Последнее утверждение - необходимая оговорка ко всей исторической концепции Борхеса, да, впрочем, и ко всей постмодернистской историософии.
Рай Борхеса - библиотека, то же самое можно сказать и об истории. В новелле "Вавилонская библиотека" Вселенная предстает в образе библиотеки, в которой "нет двух одинаковых книг", так как "библиотека безгранична и периодична. Если бы вечный странник пустился в путь в каком-либо направлении, он смог бы убедиться по прошествии веков, что те же книги повторяются в том же беспорядке"[8, 344, 348].
В таком "книжном" понимании истории, как плюсы, так и минусы Борхеса. С одной стороны, книга, как вечный образ культуры вносит порядок в хаотичные исторические структуры. С другой, - образы книги, лабиринта, Алефа остаются образами, возводящими здание истории души самого Борхеса, а уже потом прочей истории. Кроме того, при таком понимании история несколько виртуализируется, уходя в сторону от своей реальной составляющей. И это беда всей постмодернистской концепции истории.
Ж. Деррида, Ж. Лиотар и прочие сторонники постмодернистской традиции исследуют реальность посредством текстов, созданных в ней. Да, тексты - отражение реальности и часто достаточно верное, но, тем не менее, не она сама. Текст - не цель, но - средство, а об этом Деррида и прочие, в конце концов, забывают. Языковые игры постмодернистов порочны не самим фактом игры, но тем, что они при всей своей внешней изощренности и эрудированности, остаются в рамках знаковой системы языка, все более отрываясь от действительности. Тот же Борхес реконструирует скорее не собственно историю, но историю текстов истории. Рациональное зерно в этом есть: таким путем находится нечто устойчивое и непреходящее в событийном потоке. Но,
повторяем - текст, какой бы гениальный он и был - не сама реальность. За каждым словом следует действительный человеческий смысл и исторический источник, в конечном счете, источник знаний о человеке, а не о самом себе.
Как естественнонаучный аналог постмодернистской историософии можно рассматривать синергетику, которая поначалу изучала некоторые физические и химические процессы. На сегодняшний день синергетика претендует на парадигмальность своего статуса. Отношение к данному факту не однозначное [29, 211 -231 ]. По нашему мнению, тезис о мировоззренческом статусе синергетики не вполне обоснован. Не стоит абсолютизировать синергетический подход. Он лишь один из многих и несет в себе признание такого плюрализма.
Социосинергетика (или синергетическая культурология) - одна из бурно развивающихся областей синергетики. В отечественной литературе в этой связи можно назвать работы таких авторов, как Б. П. Бранский, С. Г. Гомаюнов, Г. Г. Малинецкий, А. П. Назаретян, М. В. Сапронов.

Представленные материалы:
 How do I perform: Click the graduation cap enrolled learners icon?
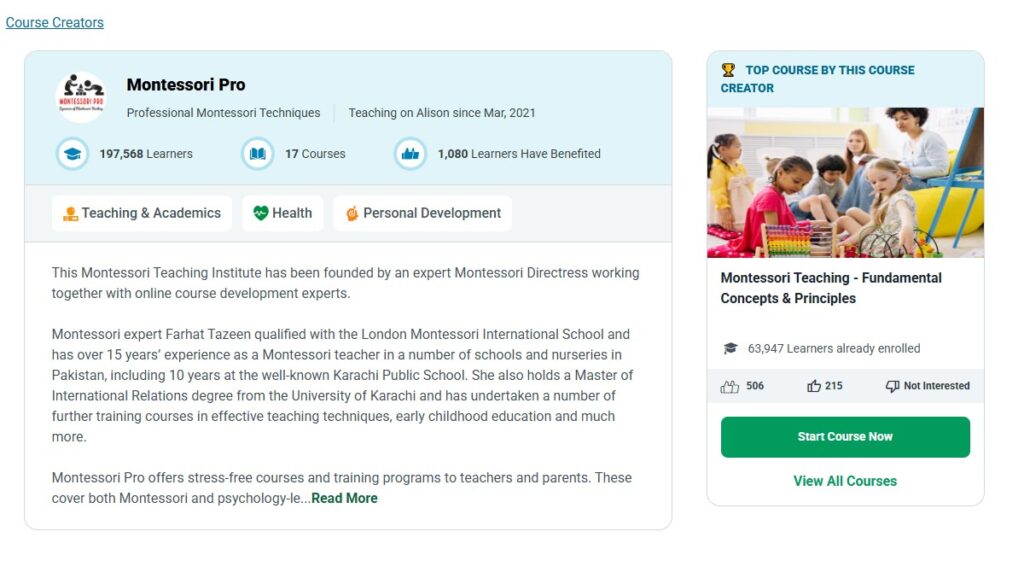coord(730,348)
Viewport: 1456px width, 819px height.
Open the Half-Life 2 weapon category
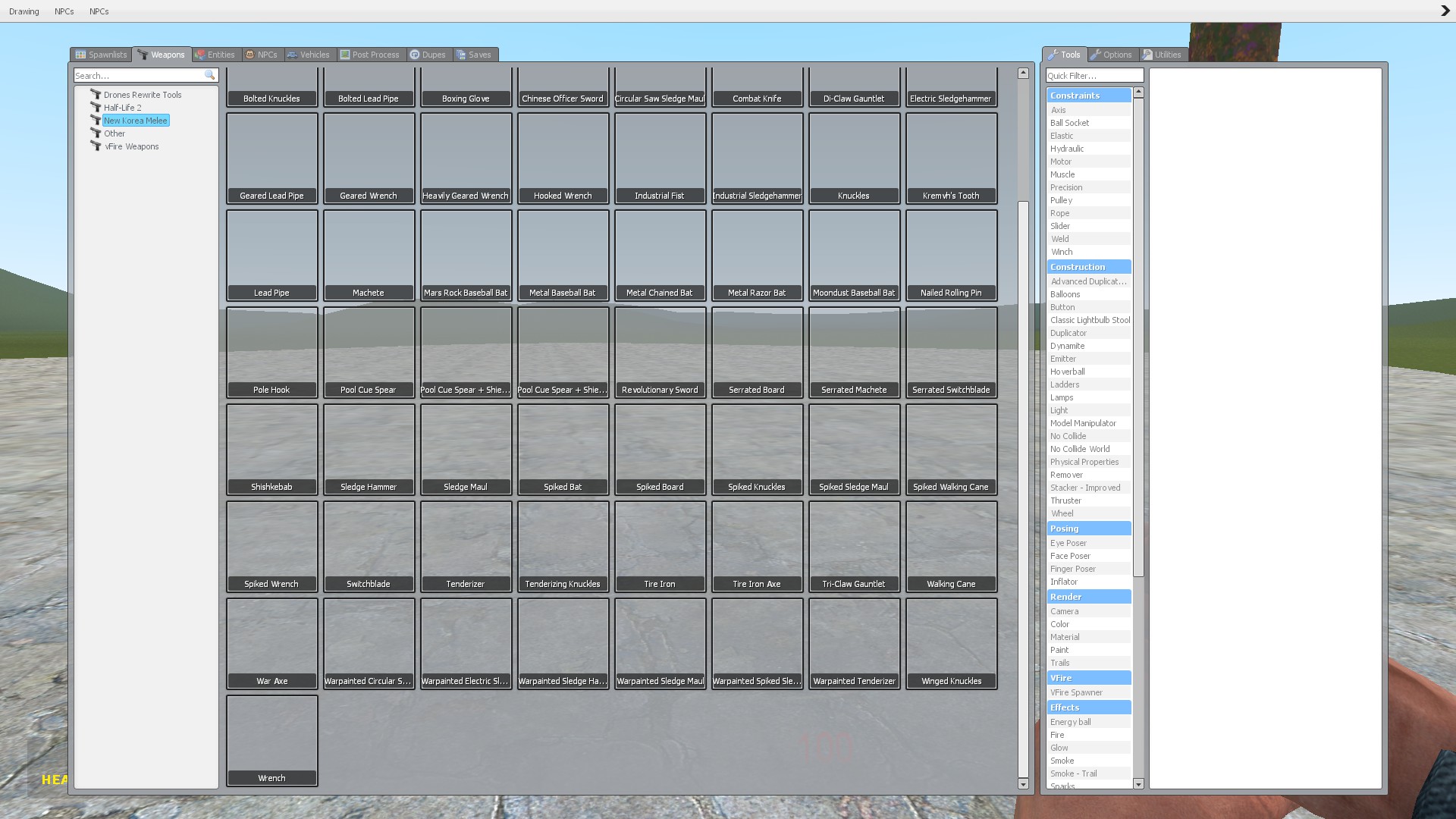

Описание задания:
Назовите всех отечественных авторов, чьи работы упомянуты в приведённом тексте в связи с социосинергетикой.

Выполненное задание:
Б. П. Бранский, С. Г. Гомаюнов, Г. Г. Малинецкий, А. П. Назаретян, М. В. Сапронов.